14.12.05

#1
[para mais tarde recordar...]


Marcado para morrer
Nuno Pacheco
in Público, 14 de Dezembro de 2005

A execução de Stanley Williams na Califórnia prova, mais uma vez, que o sistema baseado na pena de morte é não apenas injusto como repelente
Soube-se logo de manhã: executaram Stanley Williams. Como n" A Colónia Penal de Kafka, alguém quis provar que a máquina funciona, na sua fria implacabilidade. Sem atentar nos pormenores sórdidos da execução, estava em causa não apenas uma vida (o que é essencial para quem se opõe, em qualquer caso, à pena de morte) mas também uma lógica. Que homem morreu, na madrugada de ontem? O violento Stanley que aos 17 anos criou um temível gang de marginais em Los Angeles, os Crips? O condenado à pena máxima em 1981, acusado de ter morto a tiro quatro pessoas? O militante pacifista que em 1996 denunciou, em vários livros dirigidos aos estudantes do básico, a violência dos gangs quer outrora ajudou a criar? O autor do livro Life In Prison? O promotor do projecto "para a paz nas ruas", lançado na Internet com jovens de diferentes países? O homem nomeado várias vezes para o Nobel da Paz e pelo menos uma para o Nobel da Literatura? O laureado pelo Presidente dos Estados Unidos pela sua acção cívica?
Quantos homens habitam um homem? Quantos por ele passam, tornando-o diferente, outro, ainda que sob a mesma identidade? Quem dirige, hoje, os destinos da América? O alcoólico displicente dos anos 70? Ou o republicano liberal e religioso dos anos 90? E quem se senta na cadeira da presidência da Comissão Europeia? O maoísta convicto dos anos 70? Ou o social-democrata dos anos 90? O que pesa mais na vida de um homem que ascende a cargos vitais para o seu país ou para o mundo? O seu passado? Ou o seu presente? Nos casos, citados, de Bush Jr. e Durão Barroso, ninguém duvidará: o seu presente.
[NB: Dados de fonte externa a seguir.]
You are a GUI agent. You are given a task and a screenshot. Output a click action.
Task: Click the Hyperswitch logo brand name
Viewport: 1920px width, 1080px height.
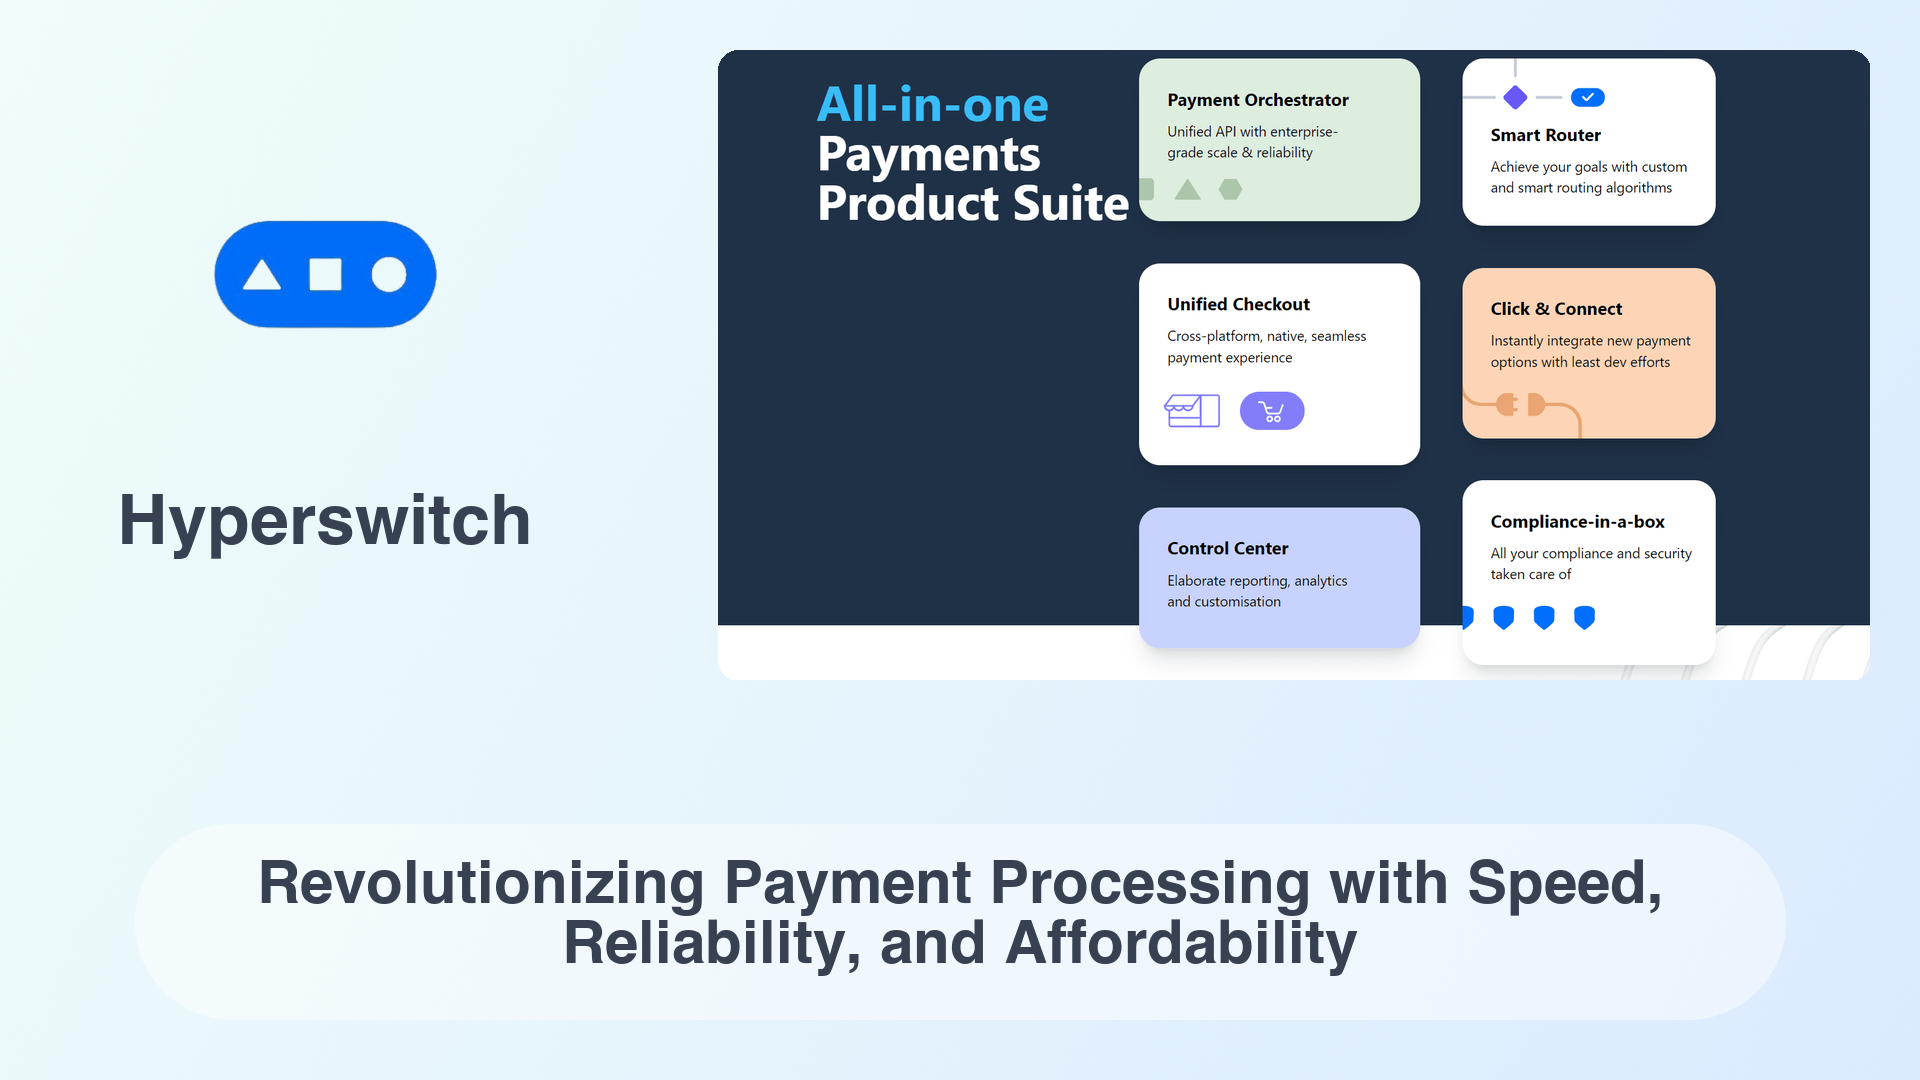click(324, 518)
No caso de Stanley, sucedeu o inverso: apesar do caminho percorrido, apesar de uma absoluta (e reconhecida, até pelo Presidente dos EUA) mudança na sua vida e personalidade, o que pesou foi apenas o passado. E por isso o mataram. Dir-se-á: uma coisa são devaneios ou erros de percurso, outra são crimes. Sem dúvida. Mas Stanley terá sido, de facto, o autor material das quatro mortes contabilizadas nos anos 70? As provas, como alertou por diversas vezes a insuspeita Amnistia Internacional, foram produzidas com base "em testemunhos de criminosos que estavam presos ou no corredor da morte pelos mais variados crimes e que beneficiaram de reduções de pena ou foram libertados em troca de testemunhos". Na sordidez de San Quentin, a vida é apenas um negócio passageiro. Não, A Colónia Penal de Kafka não está assim tão longe da Califórnia. Porque a morte, ou melhor, o abate impiedoso de Stanley Williams serviu apenas para provar que a máquina funciona e é cega para sobreviver. Assim como sobreviveram os que, à custa da morte de Stanley, salvaram a própria pele. O mais absurdo, ainda, é o facto de um homem passar 24 anos atrás das grades, ser modificado por elas, alterar por completo o seu comportamento e atitude perante o mundo e, no preciso momento em que é louvado e aplaudido, tirarem-lhe a vida por um crime supostamente praticado há quase três décadas. Kafka? Não só: a execução de Stanley prova, mais uma vez, que o sistema baseado na pena de morte é não apenas injusto como repelente. Porque conseguiu o prodígio de poupar um criminoso e, muitos anos depois, matar o homem decente que nele nascera. Para ser abatido em seu lugar.